(Items from a data source)
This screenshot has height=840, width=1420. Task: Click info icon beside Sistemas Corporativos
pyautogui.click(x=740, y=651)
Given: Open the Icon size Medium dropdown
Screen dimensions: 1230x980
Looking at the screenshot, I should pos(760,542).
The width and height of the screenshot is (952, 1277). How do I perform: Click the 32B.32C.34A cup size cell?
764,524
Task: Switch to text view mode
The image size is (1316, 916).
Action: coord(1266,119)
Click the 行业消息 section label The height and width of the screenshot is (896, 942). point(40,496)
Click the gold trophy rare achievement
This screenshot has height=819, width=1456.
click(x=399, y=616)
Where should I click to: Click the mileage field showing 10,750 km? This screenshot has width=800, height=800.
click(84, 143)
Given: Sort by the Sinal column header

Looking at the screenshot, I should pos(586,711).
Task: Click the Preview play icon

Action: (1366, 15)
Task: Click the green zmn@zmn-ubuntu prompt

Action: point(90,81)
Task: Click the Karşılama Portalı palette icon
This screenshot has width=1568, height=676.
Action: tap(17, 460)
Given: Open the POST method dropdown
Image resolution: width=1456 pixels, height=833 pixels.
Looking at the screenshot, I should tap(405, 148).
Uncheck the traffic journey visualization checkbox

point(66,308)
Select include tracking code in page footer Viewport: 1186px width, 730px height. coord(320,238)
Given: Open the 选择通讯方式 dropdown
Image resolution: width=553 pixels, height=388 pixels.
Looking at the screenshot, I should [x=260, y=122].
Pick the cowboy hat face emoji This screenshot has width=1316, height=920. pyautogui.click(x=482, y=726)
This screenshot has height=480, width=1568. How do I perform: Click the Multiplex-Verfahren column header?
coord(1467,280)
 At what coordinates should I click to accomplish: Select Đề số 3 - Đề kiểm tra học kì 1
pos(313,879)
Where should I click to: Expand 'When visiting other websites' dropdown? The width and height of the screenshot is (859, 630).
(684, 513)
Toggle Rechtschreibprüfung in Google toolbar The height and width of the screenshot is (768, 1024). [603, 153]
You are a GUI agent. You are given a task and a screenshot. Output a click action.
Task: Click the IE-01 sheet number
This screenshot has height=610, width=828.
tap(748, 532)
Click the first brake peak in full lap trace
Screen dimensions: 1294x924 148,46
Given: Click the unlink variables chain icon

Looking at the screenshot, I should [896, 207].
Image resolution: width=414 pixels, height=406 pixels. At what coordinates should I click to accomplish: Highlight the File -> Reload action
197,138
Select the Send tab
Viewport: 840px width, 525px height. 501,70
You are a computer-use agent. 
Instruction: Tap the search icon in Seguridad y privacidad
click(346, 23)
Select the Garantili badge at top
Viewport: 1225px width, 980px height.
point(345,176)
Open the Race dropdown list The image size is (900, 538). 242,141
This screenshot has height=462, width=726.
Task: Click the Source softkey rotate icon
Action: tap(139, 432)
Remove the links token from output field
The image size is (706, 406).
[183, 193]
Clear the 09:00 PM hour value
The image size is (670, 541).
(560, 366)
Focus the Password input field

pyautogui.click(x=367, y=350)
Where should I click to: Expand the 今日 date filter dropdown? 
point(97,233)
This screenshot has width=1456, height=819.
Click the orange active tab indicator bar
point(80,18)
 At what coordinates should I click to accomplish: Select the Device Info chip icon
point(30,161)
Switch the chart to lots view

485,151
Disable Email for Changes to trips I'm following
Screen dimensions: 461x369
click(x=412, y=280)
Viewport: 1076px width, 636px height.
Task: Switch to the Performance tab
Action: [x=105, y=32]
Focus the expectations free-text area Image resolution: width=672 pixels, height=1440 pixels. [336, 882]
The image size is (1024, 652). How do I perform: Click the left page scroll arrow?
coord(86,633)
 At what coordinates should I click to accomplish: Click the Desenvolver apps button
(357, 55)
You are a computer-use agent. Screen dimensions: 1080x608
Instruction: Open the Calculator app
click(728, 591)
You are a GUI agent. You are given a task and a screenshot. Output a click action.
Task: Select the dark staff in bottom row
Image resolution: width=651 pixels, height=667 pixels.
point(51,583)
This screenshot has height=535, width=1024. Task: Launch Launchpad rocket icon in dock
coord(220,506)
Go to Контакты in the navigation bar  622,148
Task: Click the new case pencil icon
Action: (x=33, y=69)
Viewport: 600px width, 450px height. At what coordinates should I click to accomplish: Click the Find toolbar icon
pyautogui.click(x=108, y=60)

Task prompt: Retype exactly. Start at the line with "Select the Garantili badge at top" and stop at the last line of the data.

Response to this task:
Select the Garantili badge at top
Viewport: 1225px width, 980px height.
point(345,176)
Open the Race dropdown list The image size is (900, 538). 242,141
This screenshot has height=462, width=726.
Task: Click the Source softkey rotate icon
Action: tap(139, 432)
Remove the links token from output field
The image size is (706, 406).
[183, 193]
Clear the 09:00 PM hour value
The image size is (670, 541).
(560, 366)
Focus the Password input field

pyautogui.click(x=367, y=350)
Where should I click to: Expand the 今日 date filter dropdown? 
point(97,233)
This screenshot has width=1456, height=819.
Click the orange active tab indicator bar
point(80,18)
 At what coordinates should I click to accomplish: Select the Device Info chip icon
point(30,161)
Switch the chart to lots view

485,151
Disable Email for Changes to trips I'm following
Screen dimensions: 461x369
click(x=412, y=280)
Viewport: 1076px width, 636px height.
Task: Switch to the Performance tab
Action: [x=105, y=32]
Focus the expectations free-text area Image resolution: width=672 pixels, height=1440 pixels. [336, 882]
The image size is (1024, 652). How do I perform: Click the left page scroll arrow?
coord(86,633)
 At what coordinates should I click to accomplish: Click the Desenvolver apps button
(357, 55)
You are a computer-use agent. Screen dimensions: 1080x608
Instruction: Open the Calculator app
click(728, 591)
You are a GUI agent. You are given a task and a screenshot. Output a click action.
Task: Select the dark staff in bottom row
Image resolution: width=651 pixels, height=667 pixels.
point(51,583)
This screenshot has height=535, width=1024. Task: Launch Launchpad rocket icon in dock
coord(220,506)
Go to Контакты in the navigation bar  622,148
Task: Click the new case pencil icon
Action: (x=33, y=69)
Viewport: 600px width, 450px height. At what coordinates should I click to accomplish: Click the Find toolbar icon
pyautogui.click(x=108, y=60)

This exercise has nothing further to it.